Thanks to the parliamentary arithmetic post 23-J we are witnessing a more favorable political climate for debating the possibility of an amnesty for the facts of the process. Very different from the animosity with which the law proposal that a group of lawyers made three years ago at the behest of Amnesty and Freedom was received, dismissed as “palmarly unconstitutional” by the Bureau of Congress to simply prevent debate its consideration in plenary. I don’t want to say that things should be easy: sectors of the political, media or judicial right, in the company of the classic exponents of the more Jacobin left, see it as an act of discrediting justice – a consideration that continues to be in the hands of European justice—, as a tragic deviation by the legislator from a decision of the courts that was supposed to avert the danger of secession forever more.

It goes without saying that this is a conception far removed from the ideal of justice that inspires amnesty. It is not for nothing that the facts that are to be included should never have been criminally prosecuted. To do this, concepts such as “environmental violence” were created, which was brought in under the cover of an obsolete crime such as sedition. In a liberal democracy, the facts of the process would not have caused a true illiberal drift of the Supreme Court, but involved a declaration of the unconstitutionality of the TC and the political realization of a political conflict of the first order. In Quebec there were two unauthorized referendums and the response of the federal authorities was not to take the leaders of the Belle Province to prison, but rather the Supreme Court acted by fixing and the federal government trying to clarify the conditions for future consultations .

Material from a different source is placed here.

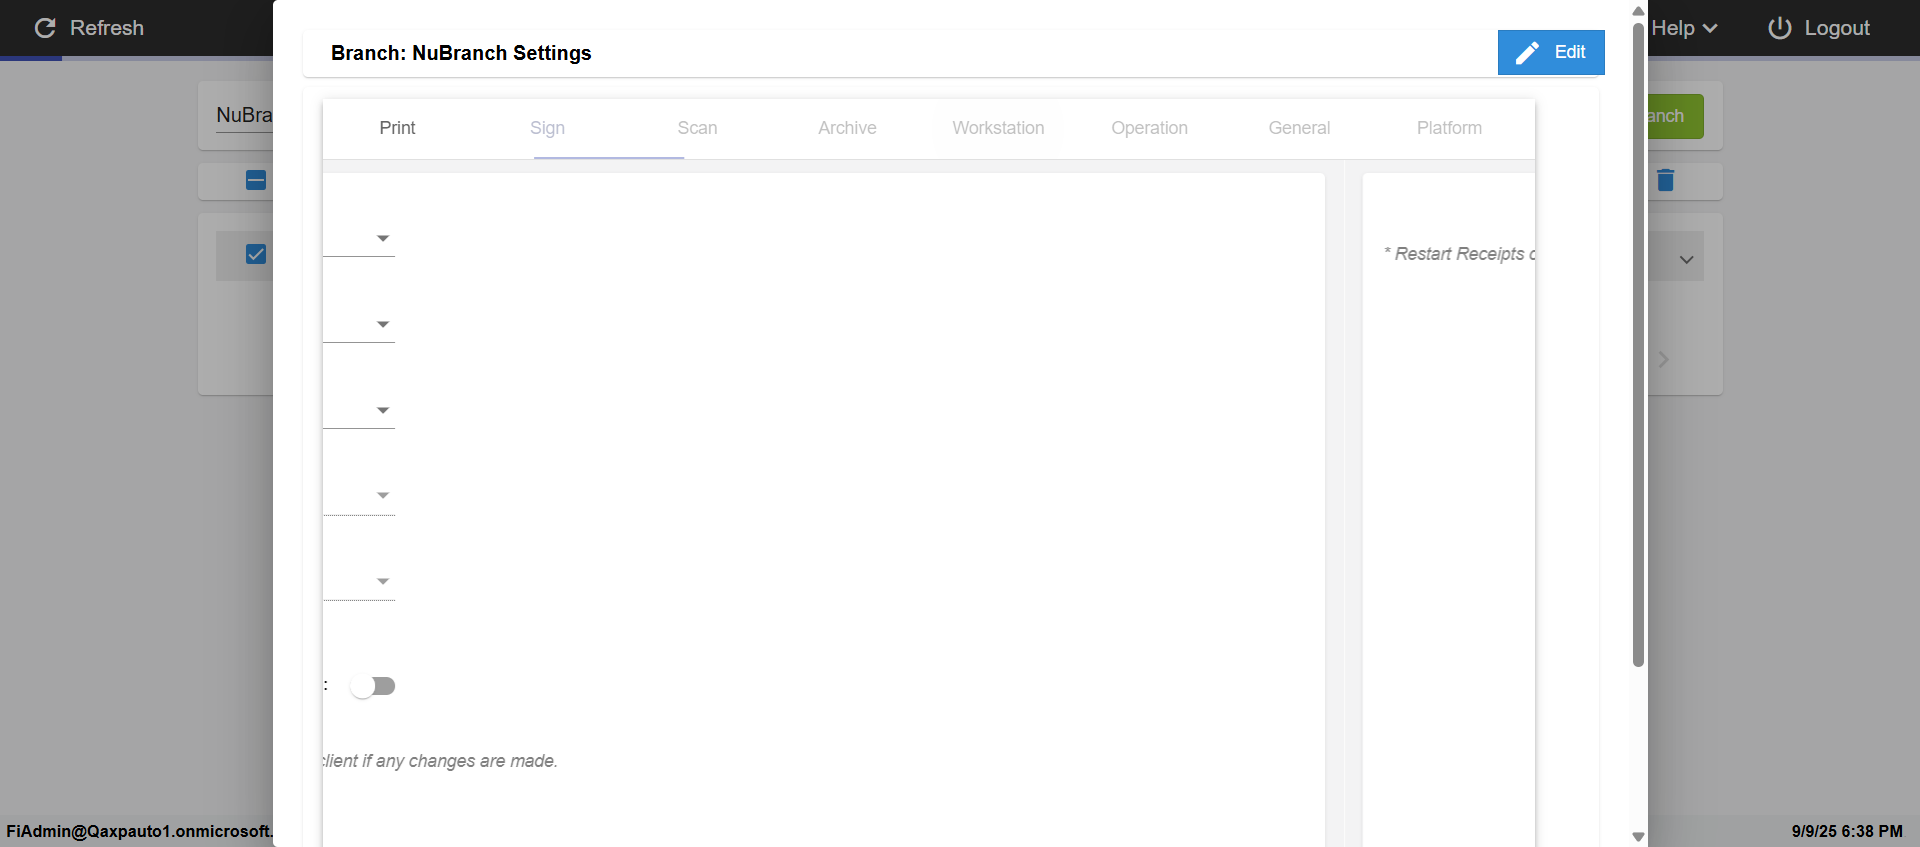Screen dimensions: 1920x847
Task: Click the dialog's vertical scrollbar thumb
Action: pyautogui.click(x=1638, y=340)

In this sense, the pardons or the subsequent reform of the Penal Code, based on the fact that the system allows clemency measures and favorable retroactive laws, served to mitigate some of the effects of the State’s coercive response. But now it’s about setting the score to zero and creating sincere and equitable conditions to start a dialogue about a political conflict accepted by the Government of Pedro Sánchez both in the Declaration of Pedralbes (December 2018) and in the creation agreement of a “bilateral table for dialogue, negotiation and agreement for the resolution of the political conflict” (February 2020).

This is not a pre-liberal old-fashioned way, it is framed within the punitive justice of the 21st century, which uses amnesty in cases of restorative justice – in Portugal and Italy several times to resocialize young criminals – or in cases of justice transitional, which seeks political reconciliation and social peace. In this case, the amnesty has been used both in situations of a new political order and overcoming serious political crises, as is the case at hand.

Among the first examples is the amnesty of April 15, 1931, which erased the repressive effects of the first Restoration and the dictatorship of Primo de Rivera, or the one of October 15, 1977, after Franco. Among the second, the one of February 21, 1936 in relation to the events of October 6, 1934, on which the Court of Guarantees had imposed prison sentences of up to 30 years. With this same purpose, that of creating a new legal framework so that in the new reality the values ??of justice affected by unjust or disproportionate decisions can be recovered, amnesty has also been used in France, after the war in Algeria or recently in New Caledonia. But also in Germany or Italy, with the approval of the constitutional justice of these countries, which has seen it as an exceptional but fair measure in cases of “extreme union struggle”, “popular uprisings” or simply in “times of serious political difficulties”.